# Triton TTS1400 Track saw



## Racer2007

Sounds like it is a pretty good saw and the price is not to bad either. 
I can't afford to Drink the Green Kool Aid either , plus I don't do Metric very well.


----------



## 01ntrain

Two questions:

Does it have a riving knife? If not, have you noticed a need for one?

Does the depth gauge allow for the thickness of the track, or do you have to add the thickness?

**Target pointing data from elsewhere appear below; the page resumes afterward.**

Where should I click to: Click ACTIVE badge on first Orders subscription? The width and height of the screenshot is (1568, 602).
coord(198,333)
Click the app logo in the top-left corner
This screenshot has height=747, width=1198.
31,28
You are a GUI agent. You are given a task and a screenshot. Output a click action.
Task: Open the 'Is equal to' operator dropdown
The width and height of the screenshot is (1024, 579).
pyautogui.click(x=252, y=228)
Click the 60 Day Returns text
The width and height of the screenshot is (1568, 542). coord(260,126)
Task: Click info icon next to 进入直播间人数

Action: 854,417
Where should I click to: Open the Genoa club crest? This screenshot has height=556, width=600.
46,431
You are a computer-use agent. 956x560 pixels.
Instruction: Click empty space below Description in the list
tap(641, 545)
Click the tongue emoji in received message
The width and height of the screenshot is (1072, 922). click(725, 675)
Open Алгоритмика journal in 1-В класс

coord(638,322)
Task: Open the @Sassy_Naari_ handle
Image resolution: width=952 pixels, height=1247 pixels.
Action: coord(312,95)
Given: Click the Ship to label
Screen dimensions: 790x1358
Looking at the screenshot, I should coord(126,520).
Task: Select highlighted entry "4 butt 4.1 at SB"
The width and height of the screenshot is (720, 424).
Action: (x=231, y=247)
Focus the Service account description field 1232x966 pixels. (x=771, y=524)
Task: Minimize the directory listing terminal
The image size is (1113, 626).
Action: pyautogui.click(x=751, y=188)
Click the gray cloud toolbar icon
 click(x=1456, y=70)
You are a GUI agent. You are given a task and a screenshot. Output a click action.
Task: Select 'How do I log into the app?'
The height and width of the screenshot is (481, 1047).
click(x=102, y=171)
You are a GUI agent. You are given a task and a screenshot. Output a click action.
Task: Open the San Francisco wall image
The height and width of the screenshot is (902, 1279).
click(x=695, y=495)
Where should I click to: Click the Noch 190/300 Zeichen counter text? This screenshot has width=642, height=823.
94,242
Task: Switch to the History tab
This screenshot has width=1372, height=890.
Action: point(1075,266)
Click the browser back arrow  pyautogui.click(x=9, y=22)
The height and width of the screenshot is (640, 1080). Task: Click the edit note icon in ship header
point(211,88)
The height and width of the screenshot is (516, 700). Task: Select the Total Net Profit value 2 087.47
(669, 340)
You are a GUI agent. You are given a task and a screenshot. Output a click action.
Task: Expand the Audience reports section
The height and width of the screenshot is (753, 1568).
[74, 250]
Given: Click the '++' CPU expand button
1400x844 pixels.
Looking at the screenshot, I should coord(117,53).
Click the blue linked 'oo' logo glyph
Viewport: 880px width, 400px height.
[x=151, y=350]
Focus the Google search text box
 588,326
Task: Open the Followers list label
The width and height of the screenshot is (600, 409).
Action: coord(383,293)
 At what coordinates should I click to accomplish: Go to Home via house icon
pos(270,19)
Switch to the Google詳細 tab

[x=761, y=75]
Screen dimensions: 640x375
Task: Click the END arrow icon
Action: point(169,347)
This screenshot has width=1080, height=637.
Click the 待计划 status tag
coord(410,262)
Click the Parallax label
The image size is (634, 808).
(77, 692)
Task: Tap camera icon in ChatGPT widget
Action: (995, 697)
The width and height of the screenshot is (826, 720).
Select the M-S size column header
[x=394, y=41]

I, too, have an aversion to drinking the Green Kool-Aid. Triton looks right up my alley. It's cheaper than the Makita and has more options(i.e. soft-start, variable speed) and power than the Grizzly/ShopFox/Scheppach.


----------



## Nicky

I should have mentioned that the saw does not have a riving knife. The saw locks into the track, and I can't slide it backwards. I've made about 30 cuts with the saw, felt good and smooth. I use a few 2×4s (3' x 6' grid) with half laps that I assemble on 2 saw horses. Sheet goods are well supported. I've not used this free hand just yet, but will be on Sunday. I need to prepare some 4/4 cherry. I'll use the saw to cross cut and post a note on the results.

The scale is calibrated for use with the track.


----------



## bigben1

The scale for the triton track saw isn't calibrated right with track I have to put it on 7/8 to cut 3/4


----------